With the pictures left out, print exactly the lines below that run from the one containing "You are a computer-use agent. Viewport: 729px" through the one containing "Image resolution: width=417".

(Data provided)

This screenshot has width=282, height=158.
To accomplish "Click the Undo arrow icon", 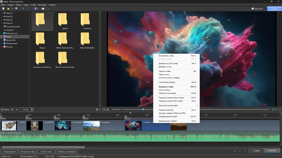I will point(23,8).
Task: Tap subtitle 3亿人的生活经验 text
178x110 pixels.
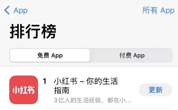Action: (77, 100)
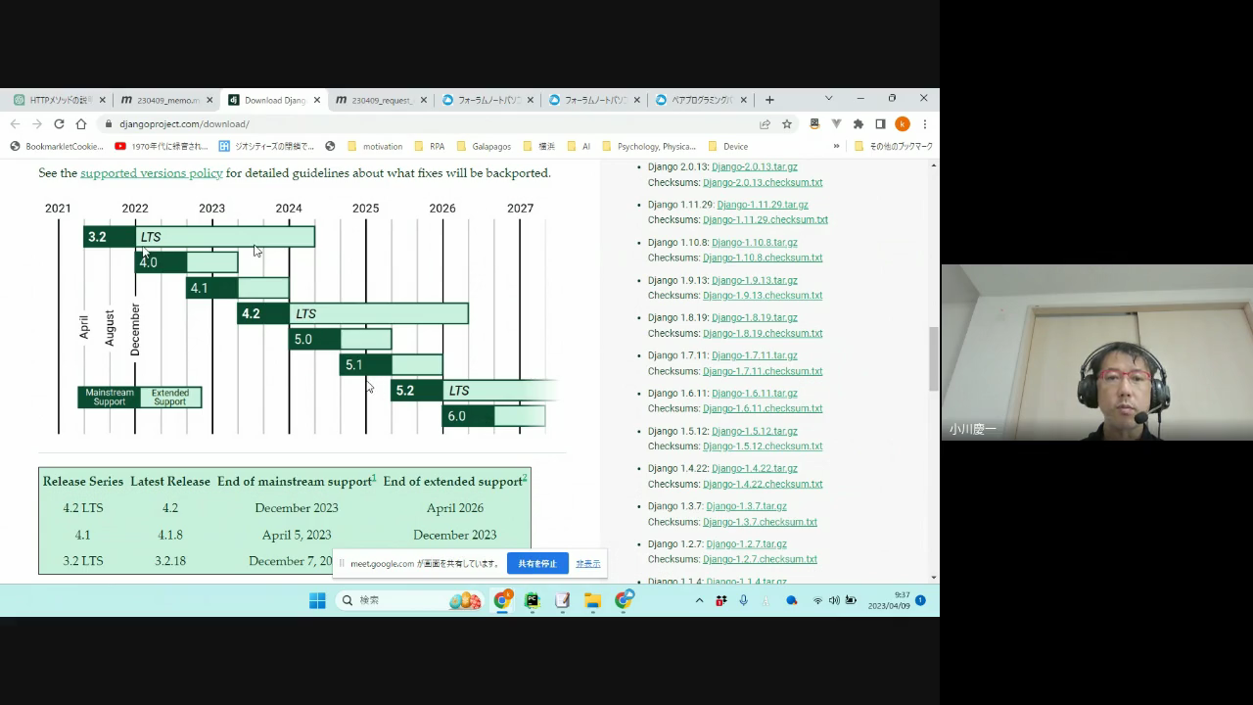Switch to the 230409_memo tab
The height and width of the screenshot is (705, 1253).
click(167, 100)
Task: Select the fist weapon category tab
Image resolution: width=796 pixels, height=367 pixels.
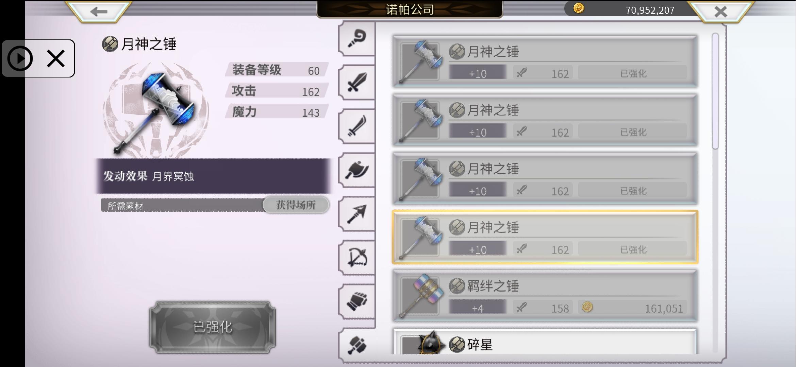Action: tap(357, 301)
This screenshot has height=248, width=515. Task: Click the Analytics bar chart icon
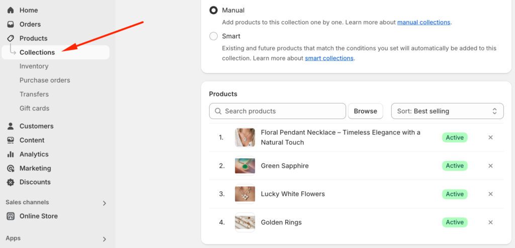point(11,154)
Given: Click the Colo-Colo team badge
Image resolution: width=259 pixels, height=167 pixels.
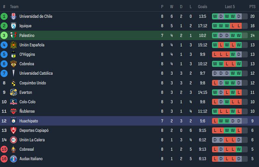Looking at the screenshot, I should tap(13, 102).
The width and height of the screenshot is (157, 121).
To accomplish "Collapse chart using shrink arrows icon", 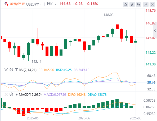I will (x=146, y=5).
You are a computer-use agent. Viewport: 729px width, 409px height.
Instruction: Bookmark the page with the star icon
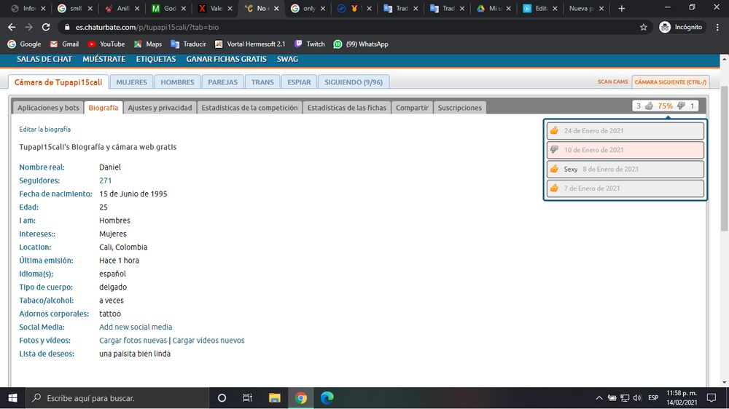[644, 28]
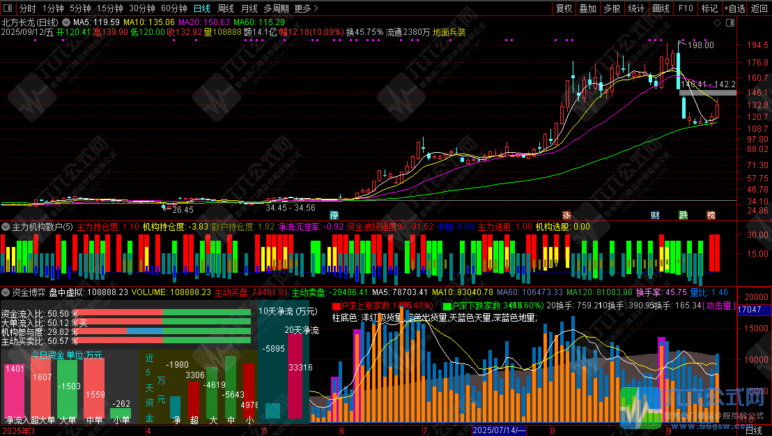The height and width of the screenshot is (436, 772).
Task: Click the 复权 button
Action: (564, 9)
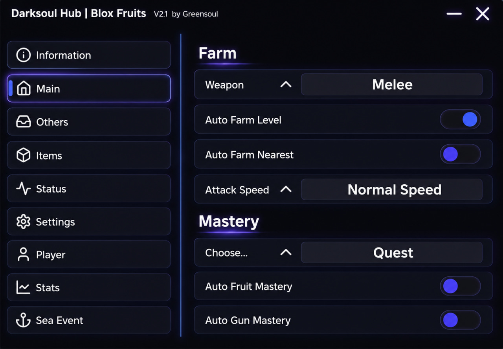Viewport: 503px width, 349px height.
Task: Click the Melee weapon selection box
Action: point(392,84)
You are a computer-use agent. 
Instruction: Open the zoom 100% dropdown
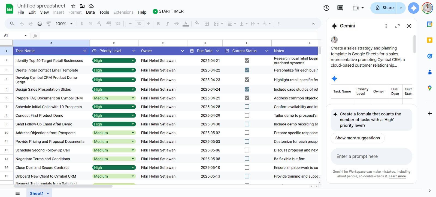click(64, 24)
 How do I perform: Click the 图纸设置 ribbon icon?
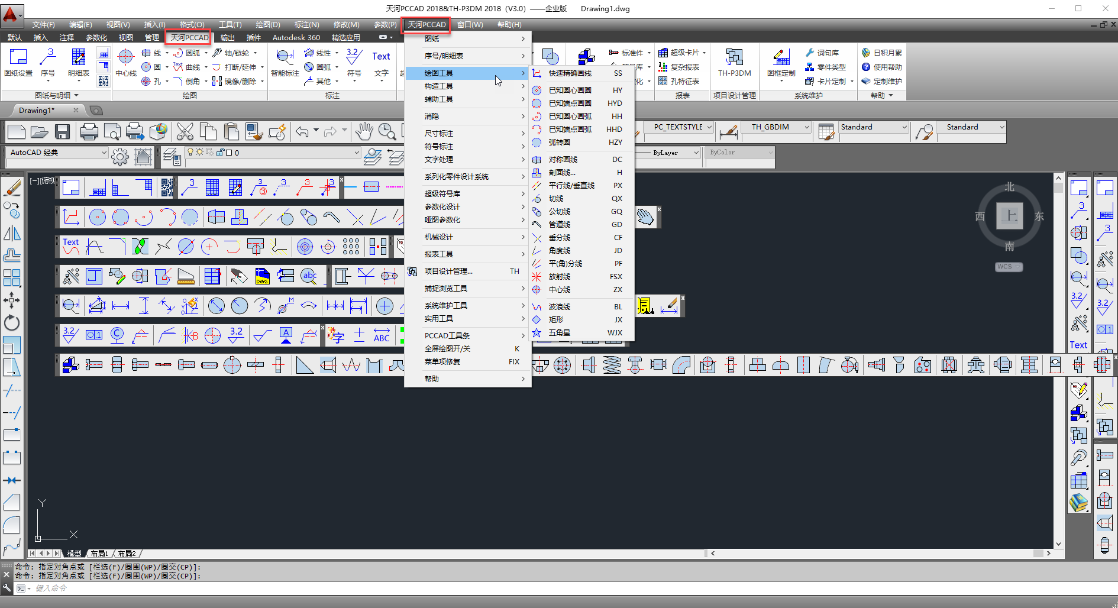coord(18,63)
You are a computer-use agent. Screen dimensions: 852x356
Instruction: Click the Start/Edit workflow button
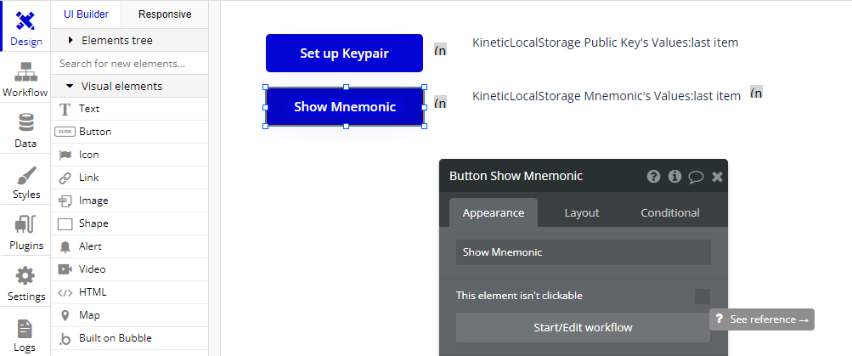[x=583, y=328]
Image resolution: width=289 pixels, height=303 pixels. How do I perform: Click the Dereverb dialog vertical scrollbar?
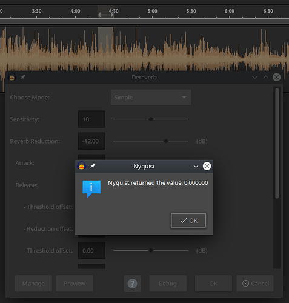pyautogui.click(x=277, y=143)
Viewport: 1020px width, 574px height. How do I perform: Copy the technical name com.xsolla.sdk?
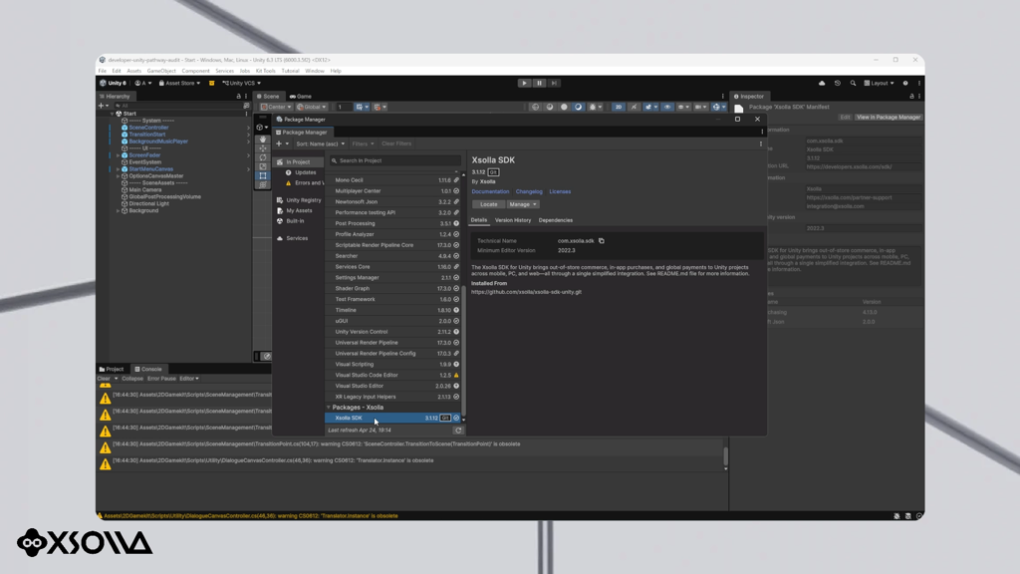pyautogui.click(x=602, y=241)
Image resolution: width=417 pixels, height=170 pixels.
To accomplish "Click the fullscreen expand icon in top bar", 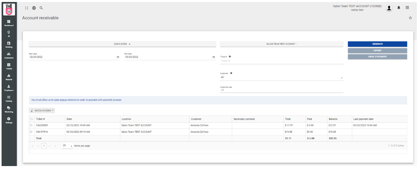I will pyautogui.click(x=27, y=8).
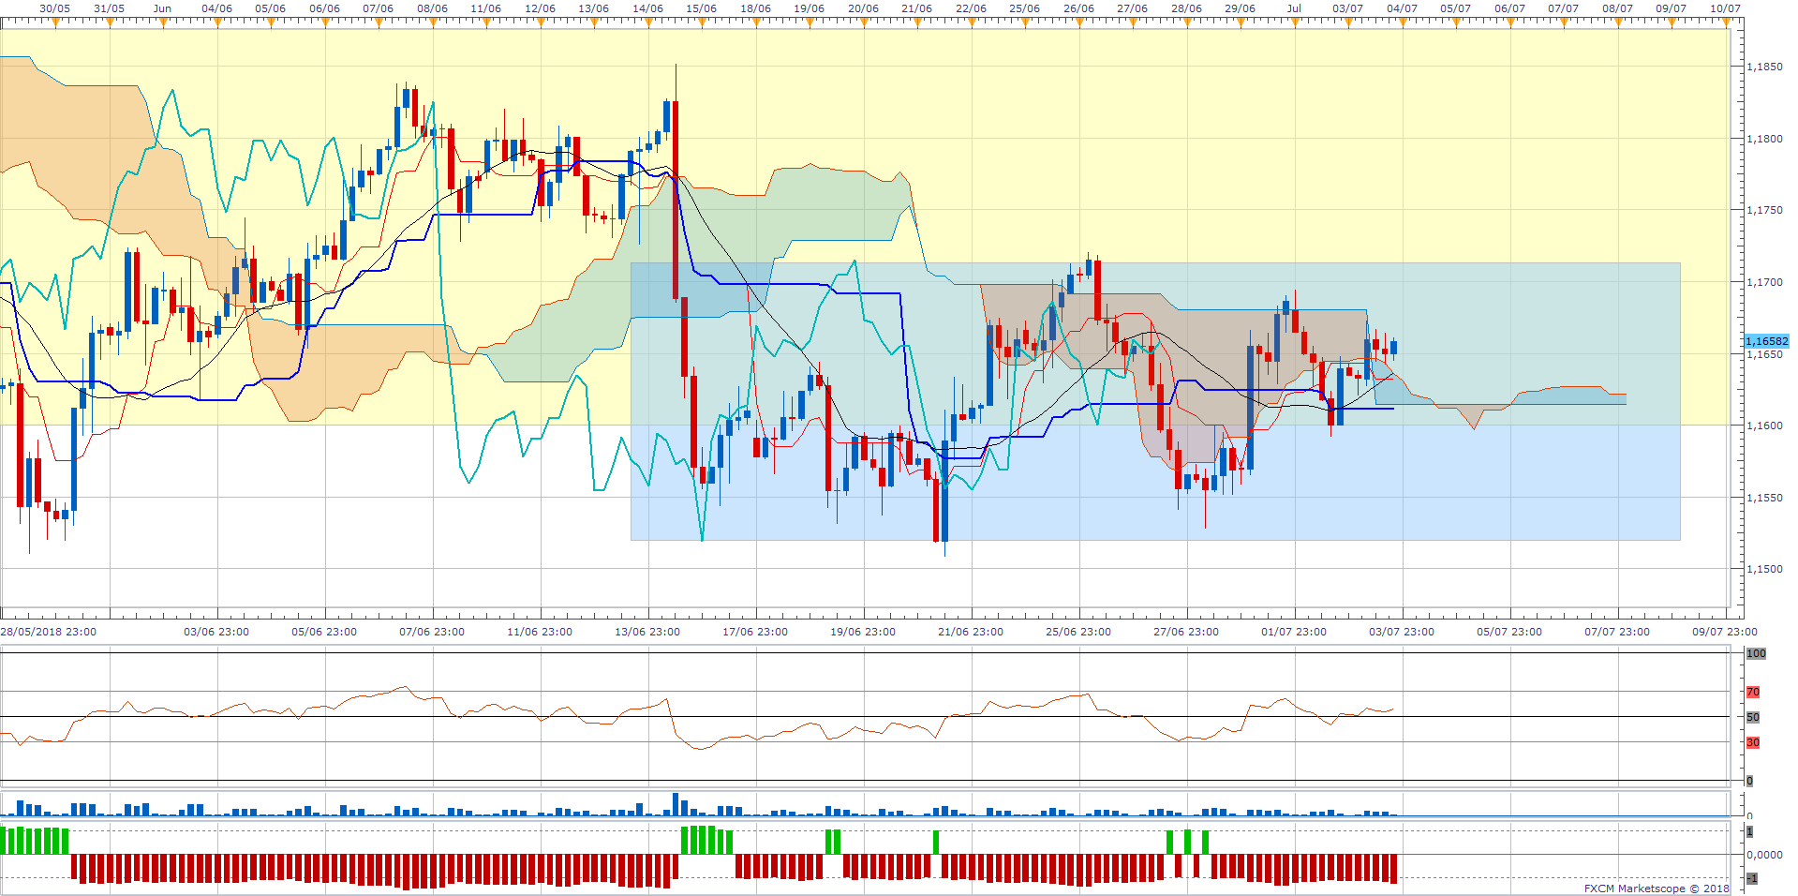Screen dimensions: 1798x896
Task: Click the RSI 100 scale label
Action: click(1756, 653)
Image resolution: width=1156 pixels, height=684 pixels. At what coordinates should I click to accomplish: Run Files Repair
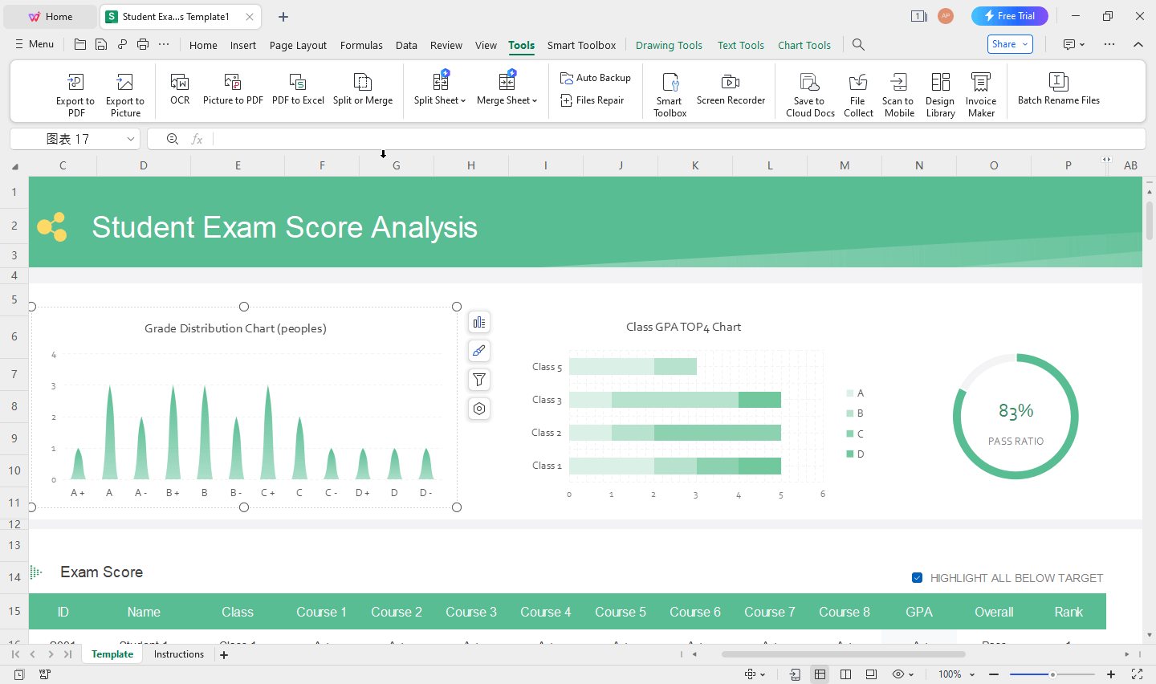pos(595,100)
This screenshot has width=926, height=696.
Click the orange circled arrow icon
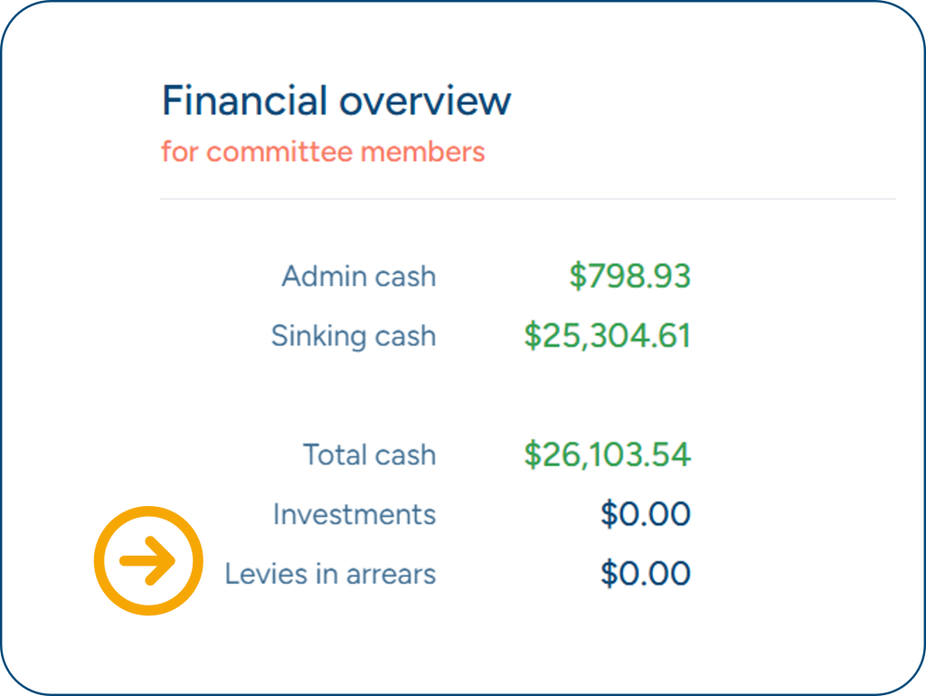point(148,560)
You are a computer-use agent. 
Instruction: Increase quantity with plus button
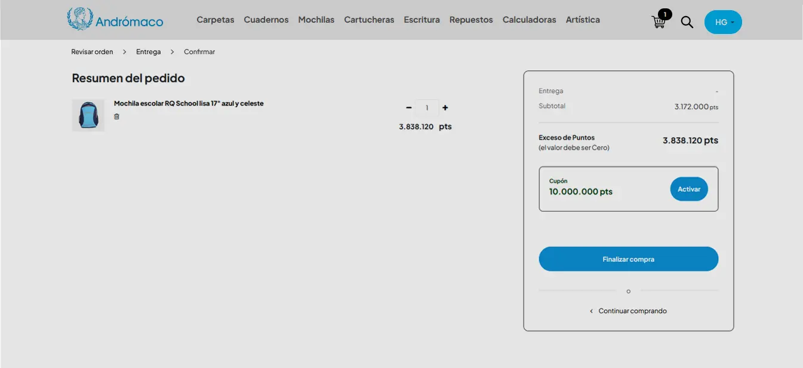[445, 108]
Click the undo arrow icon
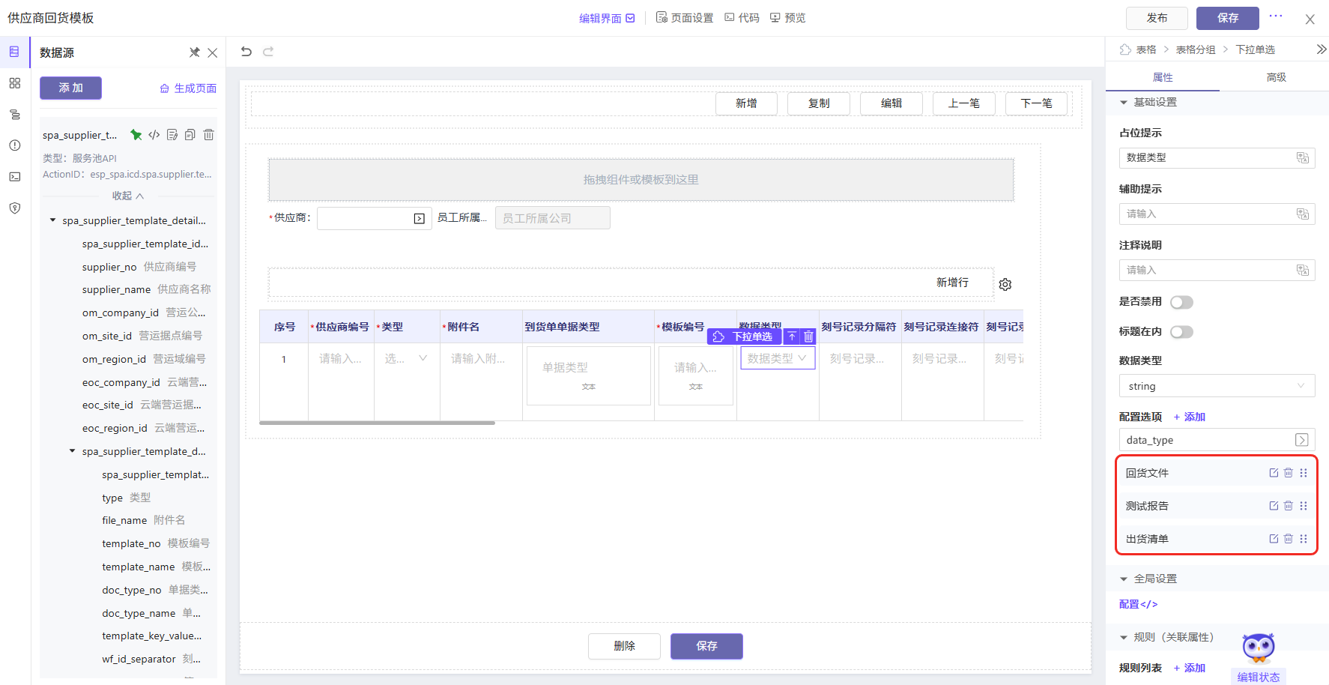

(End Data provided)

The completed task:
You are a computer-use agent. Viewport: 729px width, 409px height.
Instruction: Bookmark the page with the star icon
[644, 28]
The height and width of the screenshot is (436, 772).
Task: Click the 复权 button
Action: (564, 9)
Viewport: 503px width, 349px height.
Task: Click the Melee weapon selection box
Action: point(392,84)
You are a computer-use agent. 
Instruction: Open the zoom 100% dropdown
click(64, 24)
 How do I perform: Click the 图纸设置 ribbon icon?
coord(18,63)
You are a computer-use agent. Screen dimensions: 852x356
Instruction: Click the Start/Edit workflow button
[x=583, y=328]
Image resolution: width=289 pixels, height=303 pixels. How do I perform: Click the Dereverb dialog vertical scrollbar?
pyautogui.click(x=277, y=143)
Viewport: 1020px width, 574px height. How do I perform: Copy the technical name com.xsolla.sdk?
pyautogui.click(x=602, y=241)
Image resolution: width=417 pixels, height=170 pixels.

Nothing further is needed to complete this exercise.